Problem: The following scenario represents our desire to be able to index the highlighted data/kv pairs only and dropping all of the rest from the event sample PSB (please let us know if you would need the original regex and the obfuscated event sample).

DanAlexander_1-1684760199142.png

The regex properly selects what I would like to keep before the data gets indexed on the idexers (I learnt this can be done on the indexers not just on the Heavy Forwarder/s, which we would like to avoid in our forwarding topology approach).

Unfortunately, we cannot do this via the Ingest Actions Ruleset UI on the Cluster Manager (it is designed to drop off the entire event matching a regex not particular parts of that event).

Question: Is there a way we can use props and transforms or any other mechanism to govern the dropping of the unwanted parts from the event above, during the parsing phase and before the data gets indexed?

Thank you!

 

Labels (4)
0 Karma
1 Solution

richgalloway
SplunkTrust
SplunkTrust

Yes, indexers do process data before it gets indexed.  That's the primary function of an indexer.  A heavy forwarder is just an indexer that does not store data.  Index-time settings must be deployed on the first one (HF or indexer) that sees the data.  You're right to want to avoid an intermediate layer, IMO.

As for how to modify the data, I think SEDCMD is easiest to do.  Put this in the relevant props.conf file:

[mysourcetype]
SEDCMD-stripFields = s/\[action:"(?<Action>\w+)"|origin:"(?<Origin>\d{1,3}\.\d{1,3}\.\d{1,3}\.\d{1,3})"|layer_name:"(?<Text>\w+)"|dst:"(?<dest>\d{1,3}\.\d{1,3}\.\d{1,3}\.\d{1,3})"|src:"(?<Source>\d{1,3}\.\d{1,3}\.\d{1,3}\.\d{1,3})"/\1,\2,\3,\4,\5/

It will keep only the 5 capture groups, separated by commas.

---
If this reply helps you, Karma would be appreciated.

View solution in original post

richgalloway
SplunkTrust
SplunkTrust

You may be able to use SEDCMD settings in props.conf to remove selected texts from events before indexing.  This must be done in heavy forwarders, if you have them.

The same thing may be possible using transforms and also must be done on HFs, if the data passes through them.

If we had actual text (instead of a screen shot), we might be able to test some possible solutions for you.

---
If this reply helps you, Karma would be appreciated.

DanAlexander
Communicator

Hi @richgalloway 

Thanks for the reply. 

Here is the working pair regex/log (works according to regex101):

\[action:"(?<Action>\w+)"|origin:"(?<Origin>\d{1,3}\.\d{1,3}\.\d{1,3}\.\d{1,3})"|layer_name:"(?<Text>\w+)"|dst:"(?<dest>\d{1,3}\.\d{1,3}\.\d{1,3}\.\d{1,3})"|src:"(?<Source>\d{1,3}\.\d{1,3}\.\d{1,3}\.\d{1,3})"

xxxxxxxx - [action:"Accept"; xxxxxxxxxxxxxxxxxxxxxxxxxxxxxxxxxxxxxxxxxxxxxxxxxxxxxx origin:"10.181.11.111"; xxxxxxxxxxxxxxxxxxxxxxxxxxxxxxxx dst:"192.168.22.9"; xxxxxxxxxxxxxxxxxxxxxxxxxxxxxxx src:"10.181.111.111"]

I wanted to learn how to set up the configuration properly and then explore opportunities around where exactly this can be deployed either on a HF or on the Indexers.
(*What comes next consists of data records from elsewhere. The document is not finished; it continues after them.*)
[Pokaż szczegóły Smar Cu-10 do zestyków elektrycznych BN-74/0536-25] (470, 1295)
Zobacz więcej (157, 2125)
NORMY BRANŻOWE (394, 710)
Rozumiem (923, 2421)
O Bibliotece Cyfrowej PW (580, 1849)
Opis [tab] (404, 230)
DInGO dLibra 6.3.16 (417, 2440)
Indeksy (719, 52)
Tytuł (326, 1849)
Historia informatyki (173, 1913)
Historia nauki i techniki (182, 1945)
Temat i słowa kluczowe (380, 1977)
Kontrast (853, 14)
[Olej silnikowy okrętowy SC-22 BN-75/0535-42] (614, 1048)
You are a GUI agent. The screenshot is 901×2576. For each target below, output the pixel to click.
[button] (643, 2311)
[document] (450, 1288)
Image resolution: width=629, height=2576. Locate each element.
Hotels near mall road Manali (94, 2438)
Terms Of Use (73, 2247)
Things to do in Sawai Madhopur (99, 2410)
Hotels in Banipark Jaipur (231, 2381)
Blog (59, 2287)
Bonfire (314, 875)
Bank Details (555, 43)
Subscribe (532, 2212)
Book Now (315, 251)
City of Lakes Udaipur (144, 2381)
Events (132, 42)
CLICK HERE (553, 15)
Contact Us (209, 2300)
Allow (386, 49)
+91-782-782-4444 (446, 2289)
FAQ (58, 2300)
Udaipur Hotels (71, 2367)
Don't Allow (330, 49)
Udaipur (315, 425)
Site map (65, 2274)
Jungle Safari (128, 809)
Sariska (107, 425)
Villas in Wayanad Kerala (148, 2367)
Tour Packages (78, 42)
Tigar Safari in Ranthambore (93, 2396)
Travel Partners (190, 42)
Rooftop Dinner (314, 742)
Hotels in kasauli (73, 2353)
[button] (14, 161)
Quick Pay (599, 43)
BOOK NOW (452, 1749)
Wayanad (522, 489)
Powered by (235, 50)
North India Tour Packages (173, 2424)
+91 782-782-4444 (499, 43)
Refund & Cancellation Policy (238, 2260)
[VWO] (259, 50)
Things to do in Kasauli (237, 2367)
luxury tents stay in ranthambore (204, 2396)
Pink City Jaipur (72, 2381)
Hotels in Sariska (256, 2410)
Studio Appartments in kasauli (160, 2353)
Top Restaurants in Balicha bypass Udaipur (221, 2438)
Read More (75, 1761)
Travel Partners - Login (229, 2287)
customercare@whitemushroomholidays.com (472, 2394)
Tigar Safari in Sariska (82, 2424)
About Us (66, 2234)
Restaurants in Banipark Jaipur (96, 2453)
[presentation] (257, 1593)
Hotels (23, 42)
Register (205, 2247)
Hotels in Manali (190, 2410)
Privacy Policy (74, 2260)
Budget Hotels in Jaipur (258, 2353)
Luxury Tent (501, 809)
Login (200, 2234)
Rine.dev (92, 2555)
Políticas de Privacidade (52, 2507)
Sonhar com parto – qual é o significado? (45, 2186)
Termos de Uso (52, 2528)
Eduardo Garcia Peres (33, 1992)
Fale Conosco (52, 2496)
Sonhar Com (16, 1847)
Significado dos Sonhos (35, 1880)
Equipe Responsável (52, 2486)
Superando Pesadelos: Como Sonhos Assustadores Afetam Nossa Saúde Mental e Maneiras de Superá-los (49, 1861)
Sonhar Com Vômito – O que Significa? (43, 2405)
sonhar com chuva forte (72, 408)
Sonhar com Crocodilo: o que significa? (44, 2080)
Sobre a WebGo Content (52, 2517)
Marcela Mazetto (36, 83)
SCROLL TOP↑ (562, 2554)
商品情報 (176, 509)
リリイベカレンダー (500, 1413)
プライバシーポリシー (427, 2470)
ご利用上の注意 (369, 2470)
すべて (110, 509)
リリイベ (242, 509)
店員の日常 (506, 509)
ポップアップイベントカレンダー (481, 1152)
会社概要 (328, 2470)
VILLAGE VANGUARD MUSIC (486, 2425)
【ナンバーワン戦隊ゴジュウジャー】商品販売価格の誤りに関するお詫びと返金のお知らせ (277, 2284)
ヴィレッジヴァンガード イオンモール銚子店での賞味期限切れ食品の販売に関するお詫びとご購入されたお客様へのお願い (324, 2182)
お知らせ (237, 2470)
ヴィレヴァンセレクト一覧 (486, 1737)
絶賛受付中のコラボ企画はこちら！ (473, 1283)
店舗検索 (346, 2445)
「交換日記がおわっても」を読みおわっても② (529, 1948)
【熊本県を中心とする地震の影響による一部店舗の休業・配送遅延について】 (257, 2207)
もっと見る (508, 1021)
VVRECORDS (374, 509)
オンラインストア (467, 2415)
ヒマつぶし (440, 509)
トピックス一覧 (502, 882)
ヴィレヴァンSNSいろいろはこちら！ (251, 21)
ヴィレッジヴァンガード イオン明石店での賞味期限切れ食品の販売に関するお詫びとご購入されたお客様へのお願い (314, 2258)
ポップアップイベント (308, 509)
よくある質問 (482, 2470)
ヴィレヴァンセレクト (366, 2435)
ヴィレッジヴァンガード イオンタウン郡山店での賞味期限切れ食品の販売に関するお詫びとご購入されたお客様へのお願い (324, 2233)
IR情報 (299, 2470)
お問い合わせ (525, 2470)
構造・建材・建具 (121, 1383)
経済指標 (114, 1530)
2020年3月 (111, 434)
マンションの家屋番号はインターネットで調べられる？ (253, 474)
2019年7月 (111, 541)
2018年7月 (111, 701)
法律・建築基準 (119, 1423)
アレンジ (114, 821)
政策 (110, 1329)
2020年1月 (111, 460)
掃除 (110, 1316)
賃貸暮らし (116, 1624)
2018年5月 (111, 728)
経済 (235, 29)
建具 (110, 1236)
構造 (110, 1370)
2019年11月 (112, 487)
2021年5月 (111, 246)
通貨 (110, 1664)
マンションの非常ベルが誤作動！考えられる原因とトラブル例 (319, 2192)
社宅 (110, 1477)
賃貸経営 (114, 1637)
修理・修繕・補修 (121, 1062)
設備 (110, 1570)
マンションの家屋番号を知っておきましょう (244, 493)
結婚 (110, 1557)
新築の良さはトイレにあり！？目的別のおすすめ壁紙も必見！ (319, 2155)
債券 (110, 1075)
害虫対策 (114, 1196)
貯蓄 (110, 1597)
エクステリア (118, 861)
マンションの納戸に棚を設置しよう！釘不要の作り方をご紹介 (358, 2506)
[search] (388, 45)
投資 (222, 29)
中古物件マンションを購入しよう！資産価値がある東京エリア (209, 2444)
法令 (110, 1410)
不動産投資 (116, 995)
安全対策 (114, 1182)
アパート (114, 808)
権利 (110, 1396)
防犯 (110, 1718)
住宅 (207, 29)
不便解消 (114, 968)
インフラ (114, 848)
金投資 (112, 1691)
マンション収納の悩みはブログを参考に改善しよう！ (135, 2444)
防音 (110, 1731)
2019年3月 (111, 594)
I heard that the Indexers can process the data before it gets indexed (I might be wrong just wanted to avoid an intermediate layer whenever possible), but first thing first.

Thank you for your feedback so far. Looking forward to receiving further help.

Regards,

Dan 

0 Karma

richgalloway
SplunkTrust
SplunkTrust

Yes, indexers do process data before it gets indexed.  That's the primary function of an indexer.  A heavy forwarder is just an indexer that does not store data.  Index-time settings must be deployed on the first one (HF or indexer) that sees the data.  You're right to want to avoid an intermediate layer, IMO.

As for how to modify the data, I think SEDCMD is easiest to do.  Put this in the relevant props.conf file:

[mysourcetype]
SEDCMD-stripFields = s/\[action:"(?<Action>\w+)"|origin:"(?<Origin>\d{1,3}\.\d{1,3}\.\d{1,3}\.\d{1,3})"|layer_name:"(?<Text>\w+)"|dst:"(?<dest>\d{1,3}\.\d{1,3}\.\d{1,3}\.\d{1,3})"|src:"(?<Source>\d{1,3}\.\d{1,3}\.\d{1,3}\.\d{1,3})"/\1,\2,\3,\4,\5/

It will keep only the 5 capture groups, separated by commas.

---
If this reply helps you, Karma would be appreciated.

DanAlexander
Communicator

Hi @richgalloway 

Trust my message finds you well.

I have implemented it as advised, but so far I cannot see a change within the structure of the raw event. I did put the regex in the TA app for Windows props.conf pushed the new bundle across all indexers, but still does not work.

Shall I put it in the etc/system/local/props.conf on each indexer, as I think if I make a change in this directory on the cluster master, I would not be able to push the new bundle across all indexers (I might be wrong). 

Where am I going wrong?

Abs no idea...

0 Karma

richgalloway
SplunkTrust
SplunkTrust

If you change etc/system/local on each indexer then you will not be able to override that change via the CM.

Use btool on one of the indexers to verify your pushed change is in effect.

Remember that the change applies only to new data.

---
If this reply helps you, Karma would be appreciated.
0 Karma

DanAlexander
Communicator

Hi,

Thanks for your feedback @richgalloway Your help is much appreciated. No need to test to give kudos to people that cater for others.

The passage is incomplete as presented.